TASK PROMPT |
Every line from the one containing "Screen dimensions: 495x371" to the final line of the material below must be reproduced exactly; leave out all other lines.

TASK INPUT |
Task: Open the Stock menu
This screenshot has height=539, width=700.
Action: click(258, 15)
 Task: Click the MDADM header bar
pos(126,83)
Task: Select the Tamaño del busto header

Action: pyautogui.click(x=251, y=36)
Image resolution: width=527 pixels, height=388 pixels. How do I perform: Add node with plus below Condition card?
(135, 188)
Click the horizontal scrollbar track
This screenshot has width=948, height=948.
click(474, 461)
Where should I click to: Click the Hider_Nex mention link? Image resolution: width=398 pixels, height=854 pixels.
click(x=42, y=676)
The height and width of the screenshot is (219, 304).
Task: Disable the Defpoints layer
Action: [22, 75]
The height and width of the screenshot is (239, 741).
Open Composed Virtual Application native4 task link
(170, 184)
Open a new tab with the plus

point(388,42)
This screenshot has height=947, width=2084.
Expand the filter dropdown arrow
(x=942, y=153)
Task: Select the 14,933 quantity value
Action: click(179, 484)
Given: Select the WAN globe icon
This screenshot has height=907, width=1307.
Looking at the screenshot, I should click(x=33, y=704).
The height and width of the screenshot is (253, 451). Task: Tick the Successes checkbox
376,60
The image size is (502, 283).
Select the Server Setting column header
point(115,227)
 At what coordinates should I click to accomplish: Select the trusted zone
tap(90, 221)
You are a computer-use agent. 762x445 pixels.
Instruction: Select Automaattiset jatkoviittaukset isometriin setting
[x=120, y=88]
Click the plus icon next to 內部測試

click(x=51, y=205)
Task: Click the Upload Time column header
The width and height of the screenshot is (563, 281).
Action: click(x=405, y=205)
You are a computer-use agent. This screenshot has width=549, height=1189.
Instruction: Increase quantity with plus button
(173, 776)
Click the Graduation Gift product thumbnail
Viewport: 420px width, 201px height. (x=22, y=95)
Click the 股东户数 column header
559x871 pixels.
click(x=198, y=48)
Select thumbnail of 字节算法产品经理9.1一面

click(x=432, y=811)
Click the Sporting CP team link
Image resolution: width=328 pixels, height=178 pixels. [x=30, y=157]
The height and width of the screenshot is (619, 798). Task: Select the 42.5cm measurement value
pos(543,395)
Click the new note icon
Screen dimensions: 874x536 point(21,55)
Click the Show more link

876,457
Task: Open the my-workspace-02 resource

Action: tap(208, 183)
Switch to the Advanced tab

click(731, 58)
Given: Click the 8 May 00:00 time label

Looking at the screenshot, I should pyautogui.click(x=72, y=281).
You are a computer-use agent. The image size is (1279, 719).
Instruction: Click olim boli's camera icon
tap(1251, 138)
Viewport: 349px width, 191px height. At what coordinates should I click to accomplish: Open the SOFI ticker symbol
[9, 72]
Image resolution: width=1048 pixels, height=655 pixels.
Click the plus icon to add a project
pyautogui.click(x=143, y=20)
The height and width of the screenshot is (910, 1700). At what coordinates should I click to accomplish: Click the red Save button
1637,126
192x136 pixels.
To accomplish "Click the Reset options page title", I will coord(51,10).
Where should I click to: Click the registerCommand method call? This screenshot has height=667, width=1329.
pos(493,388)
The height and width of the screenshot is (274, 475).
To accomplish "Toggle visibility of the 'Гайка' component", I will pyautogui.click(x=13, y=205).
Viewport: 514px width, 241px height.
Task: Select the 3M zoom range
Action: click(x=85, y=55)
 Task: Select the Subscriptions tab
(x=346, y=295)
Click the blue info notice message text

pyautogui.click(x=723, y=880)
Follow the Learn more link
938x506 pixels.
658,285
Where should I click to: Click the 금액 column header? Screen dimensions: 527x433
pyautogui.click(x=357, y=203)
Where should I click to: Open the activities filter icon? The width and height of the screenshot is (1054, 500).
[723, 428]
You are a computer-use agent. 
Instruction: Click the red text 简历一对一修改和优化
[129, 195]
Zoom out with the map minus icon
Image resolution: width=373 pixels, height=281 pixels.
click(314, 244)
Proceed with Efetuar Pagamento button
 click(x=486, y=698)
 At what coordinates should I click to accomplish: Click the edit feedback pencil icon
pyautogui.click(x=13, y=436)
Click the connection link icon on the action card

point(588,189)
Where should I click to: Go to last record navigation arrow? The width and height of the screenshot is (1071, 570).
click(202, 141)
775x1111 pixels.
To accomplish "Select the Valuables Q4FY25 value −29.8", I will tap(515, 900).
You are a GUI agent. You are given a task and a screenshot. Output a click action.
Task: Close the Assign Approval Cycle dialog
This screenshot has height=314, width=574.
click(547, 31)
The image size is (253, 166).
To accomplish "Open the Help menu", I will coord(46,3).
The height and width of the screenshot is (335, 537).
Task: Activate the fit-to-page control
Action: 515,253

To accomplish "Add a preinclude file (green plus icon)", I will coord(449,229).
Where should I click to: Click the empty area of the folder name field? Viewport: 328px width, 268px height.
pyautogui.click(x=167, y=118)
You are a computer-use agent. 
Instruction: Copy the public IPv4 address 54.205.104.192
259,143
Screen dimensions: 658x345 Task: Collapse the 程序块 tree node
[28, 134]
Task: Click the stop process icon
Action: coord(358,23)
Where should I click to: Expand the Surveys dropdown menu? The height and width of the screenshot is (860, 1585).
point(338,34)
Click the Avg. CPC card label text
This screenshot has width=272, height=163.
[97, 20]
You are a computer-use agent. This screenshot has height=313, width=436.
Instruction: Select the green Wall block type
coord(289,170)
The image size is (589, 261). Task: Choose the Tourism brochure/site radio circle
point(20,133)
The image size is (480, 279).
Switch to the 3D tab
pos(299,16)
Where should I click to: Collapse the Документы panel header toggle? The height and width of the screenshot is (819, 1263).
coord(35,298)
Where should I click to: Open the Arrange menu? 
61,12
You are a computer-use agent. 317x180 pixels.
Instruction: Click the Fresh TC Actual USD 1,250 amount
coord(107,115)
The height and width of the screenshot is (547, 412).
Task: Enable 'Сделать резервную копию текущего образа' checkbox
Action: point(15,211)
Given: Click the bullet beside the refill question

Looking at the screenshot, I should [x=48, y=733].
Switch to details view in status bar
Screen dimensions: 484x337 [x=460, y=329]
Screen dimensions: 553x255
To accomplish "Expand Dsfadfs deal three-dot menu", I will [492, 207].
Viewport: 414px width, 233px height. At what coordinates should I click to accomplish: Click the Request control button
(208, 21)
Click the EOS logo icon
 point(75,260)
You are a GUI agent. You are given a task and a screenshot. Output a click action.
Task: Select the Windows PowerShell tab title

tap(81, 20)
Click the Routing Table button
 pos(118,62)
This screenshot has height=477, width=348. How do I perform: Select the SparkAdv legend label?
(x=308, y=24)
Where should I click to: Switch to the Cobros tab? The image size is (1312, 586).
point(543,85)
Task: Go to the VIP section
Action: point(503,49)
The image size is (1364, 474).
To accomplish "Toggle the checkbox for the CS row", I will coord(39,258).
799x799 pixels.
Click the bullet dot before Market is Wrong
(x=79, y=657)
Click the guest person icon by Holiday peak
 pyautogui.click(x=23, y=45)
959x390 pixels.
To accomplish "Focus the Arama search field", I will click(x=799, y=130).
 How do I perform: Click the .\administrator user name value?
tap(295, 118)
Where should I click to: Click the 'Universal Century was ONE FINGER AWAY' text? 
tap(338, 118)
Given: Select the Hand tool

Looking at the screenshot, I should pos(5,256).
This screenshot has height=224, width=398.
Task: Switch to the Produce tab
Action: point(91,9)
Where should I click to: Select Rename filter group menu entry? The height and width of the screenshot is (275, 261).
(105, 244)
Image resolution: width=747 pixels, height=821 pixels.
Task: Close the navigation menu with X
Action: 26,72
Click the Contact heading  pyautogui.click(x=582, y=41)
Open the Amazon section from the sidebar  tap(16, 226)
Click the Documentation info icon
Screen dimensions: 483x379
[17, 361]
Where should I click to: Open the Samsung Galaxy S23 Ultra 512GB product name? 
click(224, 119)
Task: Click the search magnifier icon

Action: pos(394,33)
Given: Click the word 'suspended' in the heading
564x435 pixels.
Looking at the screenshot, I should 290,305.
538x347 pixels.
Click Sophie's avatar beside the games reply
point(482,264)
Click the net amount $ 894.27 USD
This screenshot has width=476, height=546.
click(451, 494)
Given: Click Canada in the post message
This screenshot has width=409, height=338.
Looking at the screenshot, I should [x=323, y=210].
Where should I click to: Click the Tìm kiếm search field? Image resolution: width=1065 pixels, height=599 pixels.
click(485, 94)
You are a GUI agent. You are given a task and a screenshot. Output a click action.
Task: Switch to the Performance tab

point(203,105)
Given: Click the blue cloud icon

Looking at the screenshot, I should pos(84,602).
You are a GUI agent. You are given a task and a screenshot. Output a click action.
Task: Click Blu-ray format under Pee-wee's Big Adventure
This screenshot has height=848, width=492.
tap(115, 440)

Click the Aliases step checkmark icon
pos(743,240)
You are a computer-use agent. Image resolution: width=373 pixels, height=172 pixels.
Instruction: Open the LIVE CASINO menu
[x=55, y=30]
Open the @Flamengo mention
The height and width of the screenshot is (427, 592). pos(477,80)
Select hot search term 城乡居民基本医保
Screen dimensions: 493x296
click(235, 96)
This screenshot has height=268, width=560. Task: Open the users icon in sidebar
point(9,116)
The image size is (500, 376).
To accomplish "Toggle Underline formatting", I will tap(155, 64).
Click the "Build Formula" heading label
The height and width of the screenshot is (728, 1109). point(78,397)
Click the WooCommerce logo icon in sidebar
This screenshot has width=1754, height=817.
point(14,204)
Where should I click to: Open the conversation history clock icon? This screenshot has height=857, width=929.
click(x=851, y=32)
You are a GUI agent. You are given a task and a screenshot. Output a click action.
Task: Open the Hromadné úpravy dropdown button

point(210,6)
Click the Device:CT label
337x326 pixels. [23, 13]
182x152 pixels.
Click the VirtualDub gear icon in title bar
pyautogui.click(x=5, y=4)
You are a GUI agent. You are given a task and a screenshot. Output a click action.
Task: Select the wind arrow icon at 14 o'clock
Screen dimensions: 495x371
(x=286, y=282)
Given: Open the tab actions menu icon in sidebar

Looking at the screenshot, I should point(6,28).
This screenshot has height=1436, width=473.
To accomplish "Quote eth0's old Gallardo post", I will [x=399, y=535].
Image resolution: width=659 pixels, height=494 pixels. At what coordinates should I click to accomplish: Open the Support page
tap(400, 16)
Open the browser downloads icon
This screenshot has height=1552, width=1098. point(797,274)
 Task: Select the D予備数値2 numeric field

RESPONSE |
Screen dimensions: 495x371
(x=286, y=282)
Given: Open the tab actions menu icon in sidebar

Looking at the screenshot, I should point(6,28).
This screenshot has height=1436, width=473.
To accomplish "Quote eth0's old Gallardo post", I will [x=399, y=535].
Image resolution: width=659 pixels, height=494 pixels. At what coordinates should I click to accomplish: Open the Support page
tap(400, 16)
Open the browser downloads icon
This screenshot has height=1552, width=1098. point(797,274)
 Task: Select the D予備数値2 numeric field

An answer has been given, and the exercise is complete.